Everyone thinks they want video collection in their research projects. Yet, simply watching video responses often results in hearing things you’ve already heard 100 times about your brand / category: Yes, consumers want their experience to be convenient… Yes, they want superior product performance… No, they don’t want to have to wait…
At face value, these videos are disappointing because there’s an assumption that ‘the truth’ will be revealed. However, they often only serve to highlight information that your team already knows.
So – how can a team interpret those voice-of-consumer nuggets so that they bring greater meaning and insight?
Allow me to tell you a bit about our video analysis approach at Alpha-Diver….
We know that people are not good at explaining how they feel. So, along with my analytic partner-in-crime, Bill Godsil, PhD, we employ a natural language processing (NLP) technique to read between the lines..
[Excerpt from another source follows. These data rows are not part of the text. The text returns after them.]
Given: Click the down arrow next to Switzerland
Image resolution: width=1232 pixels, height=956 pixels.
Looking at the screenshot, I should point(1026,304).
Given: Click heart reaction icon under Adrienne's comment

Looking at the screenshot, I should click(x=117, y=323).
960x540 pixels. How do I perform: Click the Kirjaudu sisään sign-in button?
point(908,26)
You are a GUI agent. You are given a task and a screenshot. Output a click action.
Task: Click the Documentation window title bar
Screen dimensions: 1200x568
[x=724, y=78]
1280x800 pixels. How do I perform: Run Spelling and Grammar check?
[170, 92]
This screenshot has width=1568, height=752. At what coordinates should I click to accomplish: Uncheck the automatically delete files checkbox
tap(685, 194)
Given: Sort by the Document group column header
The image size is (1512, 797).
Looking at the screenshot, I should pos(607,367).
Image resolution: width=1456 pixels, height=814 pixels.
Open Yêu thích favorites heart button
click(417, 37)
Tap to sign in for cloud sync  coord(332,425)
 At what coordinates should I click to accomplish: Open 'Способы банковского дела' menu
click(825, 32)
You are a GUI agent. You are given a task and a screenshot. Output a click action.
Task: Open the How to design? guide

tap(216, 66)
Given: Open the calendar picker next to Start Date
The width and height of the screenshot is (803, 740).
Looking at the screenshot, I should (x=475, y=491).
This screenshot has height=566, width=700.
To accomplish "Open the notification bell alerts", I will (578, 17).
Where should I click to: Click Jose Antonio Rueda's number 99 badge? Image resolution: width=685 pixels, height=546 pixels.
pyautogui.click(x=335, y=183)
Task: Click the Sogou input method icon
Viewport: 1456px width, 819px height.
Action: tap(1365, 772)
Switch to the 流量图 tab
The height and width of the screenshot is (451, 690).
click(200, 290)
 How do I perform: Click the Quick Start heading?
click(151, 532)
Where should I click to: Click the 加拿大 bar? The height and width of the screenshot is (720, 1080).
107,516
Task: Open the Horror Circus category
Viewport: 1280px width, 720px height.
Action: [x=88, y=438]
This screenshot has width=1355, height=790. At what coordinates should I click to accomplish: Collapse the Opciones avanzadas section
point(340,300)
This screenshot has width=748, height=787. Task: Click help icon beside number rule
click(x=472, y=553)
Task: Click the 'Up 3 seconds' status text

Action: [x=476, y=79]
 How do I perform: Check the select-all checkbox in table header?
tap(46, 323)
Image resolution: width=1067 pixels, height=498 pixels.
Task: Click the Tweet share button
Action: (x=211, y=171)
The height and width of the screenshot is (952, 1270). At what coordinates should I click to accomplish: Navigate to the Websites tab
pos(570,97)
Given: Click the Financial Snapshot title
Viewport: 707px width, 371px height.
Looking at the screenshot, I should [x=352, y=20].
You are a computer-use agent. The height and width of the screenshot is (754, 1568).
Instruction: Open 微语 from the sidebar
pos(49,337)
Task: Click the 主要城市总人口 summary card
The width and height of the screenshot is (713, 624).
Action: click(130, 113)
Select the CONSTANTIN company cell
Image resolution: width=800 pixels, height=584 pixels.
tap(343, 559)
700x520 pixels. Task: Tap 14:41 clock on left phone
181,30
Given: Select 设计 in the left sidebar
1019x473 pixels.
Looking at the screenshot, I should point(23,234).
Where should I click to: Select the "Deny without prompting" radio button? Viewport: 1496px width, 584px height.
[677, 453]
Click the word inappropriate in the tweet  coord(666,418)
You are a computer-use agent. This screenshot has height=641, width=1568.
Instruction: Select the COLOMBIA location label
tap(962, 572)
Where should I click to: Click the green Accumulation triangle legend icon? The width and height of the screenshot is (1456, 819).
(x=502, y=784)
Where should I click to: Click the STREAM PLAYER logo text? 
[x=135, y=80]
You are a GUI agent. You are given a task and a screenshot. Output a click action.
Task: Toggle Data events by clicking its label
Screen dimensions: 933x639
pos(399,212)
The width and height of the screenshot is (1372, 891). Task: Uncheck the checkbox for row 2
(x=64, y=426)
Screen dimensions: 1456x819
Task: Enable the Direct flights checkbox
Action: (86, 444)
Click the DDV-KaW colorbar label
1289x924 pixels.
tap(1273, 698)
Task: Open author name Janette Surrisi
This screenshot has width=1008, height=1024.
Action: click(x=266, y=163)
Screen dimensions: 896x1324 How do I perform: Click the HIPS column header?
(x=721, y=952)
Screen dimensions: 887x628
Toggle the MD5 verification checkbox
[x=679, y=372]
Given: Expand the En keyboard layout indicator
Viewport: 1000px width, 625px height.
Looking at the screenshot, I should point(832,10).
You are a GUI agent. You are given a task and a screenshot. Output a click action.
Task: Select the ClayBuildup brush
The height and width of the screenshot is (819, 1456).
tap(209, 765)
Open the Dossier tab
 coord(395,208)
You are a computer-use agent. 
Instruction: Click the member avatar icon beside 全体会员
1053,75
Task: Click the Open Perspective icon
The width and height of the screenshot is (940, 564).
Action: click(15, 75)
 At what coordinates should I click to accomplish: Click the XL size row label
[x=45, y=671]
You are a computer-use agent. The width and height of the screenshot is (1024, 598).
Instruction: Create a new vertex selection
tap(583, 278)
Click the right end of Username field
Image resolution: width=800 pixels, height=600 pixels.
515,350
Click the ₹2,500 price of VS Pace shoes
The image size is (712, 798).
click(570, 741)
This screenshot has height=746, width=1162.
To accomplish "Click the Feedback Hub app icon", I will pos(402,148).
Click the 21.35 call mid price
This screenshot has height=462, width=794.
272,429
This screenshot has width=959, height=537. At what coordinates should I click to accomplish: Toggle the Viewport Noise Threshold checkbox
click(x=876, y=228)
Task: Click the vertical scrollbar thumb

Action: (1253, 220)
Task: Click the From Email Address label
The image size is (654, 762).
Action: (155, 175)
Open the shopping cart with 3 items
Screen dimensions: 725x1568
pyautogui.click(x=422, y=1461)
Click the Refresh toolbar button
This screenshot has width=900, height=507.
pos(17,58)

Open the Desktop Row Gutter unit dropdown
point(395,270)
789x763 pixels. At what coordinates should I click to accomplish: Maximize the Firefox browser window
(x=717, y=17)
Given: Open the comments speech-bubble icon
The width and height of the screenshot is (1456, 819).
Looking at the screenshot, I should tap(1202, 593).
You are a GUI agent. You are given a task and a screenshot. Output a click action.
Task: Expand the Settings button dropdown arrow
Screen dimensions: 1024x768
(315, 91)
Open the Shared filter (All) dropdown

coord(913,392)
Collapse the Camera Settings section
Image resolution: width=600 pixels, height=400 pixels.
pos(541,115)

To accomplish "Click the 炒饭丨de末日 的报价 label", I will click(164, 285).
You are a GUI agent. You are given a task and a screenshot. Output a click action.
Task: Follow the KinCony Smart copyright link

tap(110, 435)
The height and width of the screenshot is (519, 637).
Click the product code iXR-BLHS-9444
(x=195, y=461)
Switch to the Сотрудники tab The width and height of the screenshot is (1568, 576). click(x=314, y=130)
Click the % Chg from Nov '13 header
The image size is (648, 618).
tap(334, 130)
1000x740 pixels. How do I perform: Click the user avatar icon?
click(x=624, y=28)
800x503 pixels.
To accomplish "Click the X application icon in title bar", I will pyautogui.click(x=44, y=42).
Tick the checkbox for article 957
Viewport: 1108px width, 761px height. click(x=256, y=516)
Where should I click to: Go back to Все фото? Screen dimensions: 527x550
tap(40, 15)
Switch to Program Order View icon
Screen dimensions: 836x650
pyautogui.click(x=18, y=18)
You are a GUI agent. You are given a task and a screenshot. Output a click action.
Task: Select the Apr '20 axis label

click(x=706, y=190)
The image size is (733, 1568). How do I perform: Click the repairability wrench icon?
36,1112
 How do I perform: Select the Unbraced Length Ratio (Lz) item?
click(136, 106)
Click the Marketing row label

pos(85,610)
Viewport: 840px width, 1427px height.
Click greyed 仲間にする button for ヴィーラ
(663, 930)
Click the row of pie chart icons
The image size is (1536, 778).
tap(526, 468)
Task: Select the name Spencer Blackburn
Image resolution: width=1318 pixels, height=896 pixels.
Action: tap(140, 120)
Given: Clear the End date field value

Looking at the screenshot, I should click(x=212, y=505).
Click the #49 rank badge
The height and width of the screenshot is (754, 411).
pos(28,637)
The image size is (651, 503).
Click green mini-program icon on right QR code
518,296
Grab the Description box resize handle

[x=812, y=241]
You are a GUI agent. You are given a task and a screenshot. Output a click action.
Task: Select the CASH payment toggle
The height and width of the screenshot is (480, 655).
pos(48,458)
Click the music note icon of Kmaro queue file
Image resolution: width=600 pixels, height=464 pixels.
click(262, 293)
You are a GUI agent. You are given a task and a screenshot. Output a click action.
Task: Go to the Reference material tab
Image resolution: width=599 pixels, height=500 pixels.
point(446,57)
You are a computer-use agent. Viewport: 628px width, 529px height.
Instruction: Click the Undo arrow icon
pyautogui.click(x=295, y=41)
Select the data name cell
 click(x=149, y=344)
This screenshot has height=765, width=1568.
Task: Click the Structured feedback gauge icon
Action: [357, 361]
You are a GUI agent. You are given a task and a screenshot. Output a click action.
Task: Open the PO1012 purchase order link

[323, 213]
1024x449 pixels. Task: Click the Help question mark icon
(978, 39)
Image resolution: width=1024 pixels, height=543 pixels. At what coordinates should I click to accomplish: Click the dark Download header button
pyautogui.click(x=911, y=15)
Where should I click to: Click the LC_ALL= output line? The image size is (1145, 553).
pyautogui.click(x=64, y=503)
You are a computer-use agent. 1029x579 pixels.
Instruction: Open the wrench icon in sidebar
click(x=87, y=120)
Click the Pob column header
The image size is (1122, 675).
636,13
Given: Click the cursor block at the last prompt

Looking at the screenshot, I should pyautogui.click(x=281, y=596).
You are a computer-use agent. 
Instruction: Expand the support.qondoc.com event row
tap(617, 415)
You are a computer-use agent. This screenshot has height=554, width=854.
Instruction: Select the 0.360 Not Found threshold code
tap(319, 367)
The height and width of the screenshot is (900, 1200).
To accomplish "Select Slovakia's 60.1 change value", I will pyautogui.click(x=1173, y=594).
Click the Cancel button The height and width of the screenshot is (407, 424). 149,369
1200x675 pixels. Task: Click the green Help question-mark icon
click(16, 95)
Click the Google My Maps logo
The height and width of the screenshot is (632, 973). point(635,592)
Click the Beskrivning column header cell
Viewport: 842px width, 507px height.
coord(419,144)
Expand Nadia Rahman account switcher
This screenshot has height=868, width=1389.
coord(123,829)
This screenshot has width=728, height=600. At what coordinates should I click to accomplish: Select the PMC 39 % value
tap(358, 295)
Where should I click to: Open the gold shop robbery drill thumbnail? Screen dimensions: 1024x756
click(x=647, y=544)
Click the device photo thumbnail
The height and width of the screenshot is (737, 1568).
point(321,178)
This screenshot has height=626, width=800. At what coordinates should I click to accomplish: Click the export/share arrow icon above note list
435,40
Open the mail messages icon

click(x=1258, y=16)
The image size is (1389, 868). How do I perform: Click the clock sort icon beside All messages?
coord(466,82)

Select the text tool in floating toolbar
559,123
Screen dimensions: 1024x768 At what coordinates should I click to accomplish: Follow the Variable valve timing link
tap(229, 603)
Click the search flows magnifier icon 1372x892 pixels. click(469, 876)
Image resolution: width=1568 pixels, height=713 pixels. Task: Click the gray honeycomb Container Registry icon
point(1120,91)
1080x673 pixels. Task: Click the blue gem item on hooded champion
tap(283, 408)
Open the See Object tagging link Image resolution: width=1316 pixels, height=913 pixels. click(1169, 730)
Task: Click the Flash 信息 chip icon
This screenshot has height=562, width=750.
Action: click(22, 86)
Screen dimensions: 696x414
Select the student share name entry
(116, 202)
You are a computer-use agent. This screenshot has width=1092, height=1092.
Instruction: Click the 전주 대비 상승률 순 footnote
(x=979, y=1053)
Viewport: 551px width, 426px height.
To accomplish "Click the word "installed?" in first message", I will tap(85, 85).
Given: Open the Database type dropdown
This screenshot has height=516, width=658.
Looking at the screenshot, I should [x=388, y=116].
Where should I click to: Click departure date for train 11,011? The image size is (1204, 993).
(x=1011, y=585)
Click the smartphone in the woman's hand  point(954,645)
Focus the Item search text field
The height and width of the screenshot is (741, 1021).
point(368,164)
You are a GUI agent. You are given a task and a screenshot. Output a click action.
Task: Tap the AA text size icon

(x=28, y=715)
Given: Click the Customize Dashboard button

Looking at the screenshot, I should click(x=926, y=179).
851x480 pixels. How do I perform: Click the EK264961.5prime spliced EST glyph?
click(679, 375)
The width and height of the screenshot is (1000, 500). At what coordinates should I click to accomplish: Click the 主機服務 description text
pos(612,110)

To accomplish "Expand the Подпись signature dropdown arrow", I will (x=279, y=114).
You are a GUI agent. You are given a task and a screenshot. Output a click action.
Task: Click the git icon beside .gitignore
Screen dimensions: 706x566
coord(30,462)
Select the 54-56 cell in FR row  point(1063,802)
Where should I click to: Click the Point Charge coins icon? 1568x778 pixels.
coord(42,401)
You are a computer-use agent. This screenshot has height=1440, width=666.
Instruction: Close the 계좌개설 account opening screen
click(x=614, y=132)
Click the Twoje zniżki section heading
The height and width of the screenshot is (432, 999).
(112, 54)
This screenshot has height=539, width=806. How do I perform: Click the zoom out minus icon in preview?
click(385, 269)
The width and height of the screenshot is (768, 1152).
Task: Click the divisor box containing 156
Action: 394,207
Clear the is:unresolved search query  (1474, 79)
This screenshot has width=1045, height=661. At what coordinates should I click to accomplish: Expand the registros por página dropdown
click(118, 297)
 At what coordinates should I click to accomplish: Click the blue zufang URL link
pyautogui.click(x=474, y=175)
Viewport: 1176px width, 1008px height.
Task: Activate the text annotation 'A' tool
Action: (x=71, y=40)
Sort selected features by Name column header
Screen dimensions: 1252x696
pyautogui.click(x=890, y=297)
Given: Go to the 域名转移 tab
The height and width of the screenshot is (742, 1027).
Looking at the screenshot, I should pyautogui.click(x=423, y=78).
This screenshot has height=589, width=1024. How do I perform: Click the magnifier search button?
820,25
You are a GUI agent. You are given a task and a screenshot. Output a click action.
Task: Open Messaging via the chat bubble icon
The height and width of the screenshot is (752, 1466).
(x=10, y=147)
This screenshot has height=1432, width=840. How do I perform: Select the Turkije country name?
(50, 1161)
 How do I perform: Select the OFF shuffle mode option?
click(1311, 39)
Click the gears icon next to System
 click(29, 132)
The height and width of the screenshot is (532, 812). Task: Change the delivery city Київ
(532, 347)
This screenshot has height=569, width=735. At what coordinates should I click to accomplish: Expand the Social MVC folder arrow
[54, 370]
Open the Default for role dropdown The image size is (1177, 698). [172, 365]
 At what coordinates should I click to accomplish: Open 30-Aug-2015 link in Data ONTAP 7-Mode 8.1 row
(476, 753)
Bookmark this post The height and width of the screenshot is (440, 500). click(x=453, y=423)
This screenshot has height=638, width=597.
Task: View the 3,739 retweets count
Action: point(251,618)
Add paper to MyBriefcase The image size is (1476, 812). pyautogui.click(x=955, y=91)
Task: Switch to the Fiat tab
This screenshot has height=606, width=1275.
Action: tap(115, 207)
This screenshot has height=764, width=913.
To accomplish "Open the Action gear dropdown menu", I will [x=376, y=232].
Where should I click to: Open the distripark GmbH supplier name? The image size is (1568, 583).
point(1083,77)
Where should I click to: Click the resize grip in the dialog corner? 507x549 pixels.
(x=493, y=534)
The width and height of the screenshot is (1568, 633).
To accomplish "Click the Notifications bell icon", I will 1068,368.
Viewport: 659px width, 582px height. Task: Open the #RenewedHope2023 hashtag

Why should a team use NLP? How is it different?
NLP provides ways to detect signals within open-ended text-based responses (and transcribed video responses), such as sentiment (negative and positive emotional valence) that would otherwise be quite laborious to measure. For example, it can uncover whether Segment A talks more positively about Product X, compared to Segment B.
The NLP process involves processing data into the software, extracting text variables, and then applying a set of algorithms. From there, the text is used in sentiment analysis and other text-mining procedures, both at the level of the words used by a group, or at the level of individual sentences/phrases by participant.
TRANSLATION: By implementing analysis beyond simply watching / coding video, this process gives our team the tools to understand consumers far beyond what they say, or what they think they think.
How does Alpha-Diver’s database come into play? What does it allow us to uniquely understand?
Through our database of past studies that contain thousands of neuropsych profiles, we have a rich resource on how different types of people tend to write/talk. From these data, we establish group norms for the expression of sentiment, and in doing so, we compare the open-ended data from new studies to the database.
These steps allow us to infer which subconscious drivers and barriers a person may be expressing based on what they say/write.
TRANSLATION: Our ever-expanding database informs our understanding of drivers and barriers that relate to, among others, attention style and information bias, decision making style, and ultimately HOW to reach these consumers in real life.
So, when you think you’re not hearing anything new, consider taking your data a step further. The ‘magic’ of neuroscience reveals deeper insights from NLP that consumers themselves don’t even recognize. In short, it elevates responses from ‘what they say’ to WHAT THEY MEAN.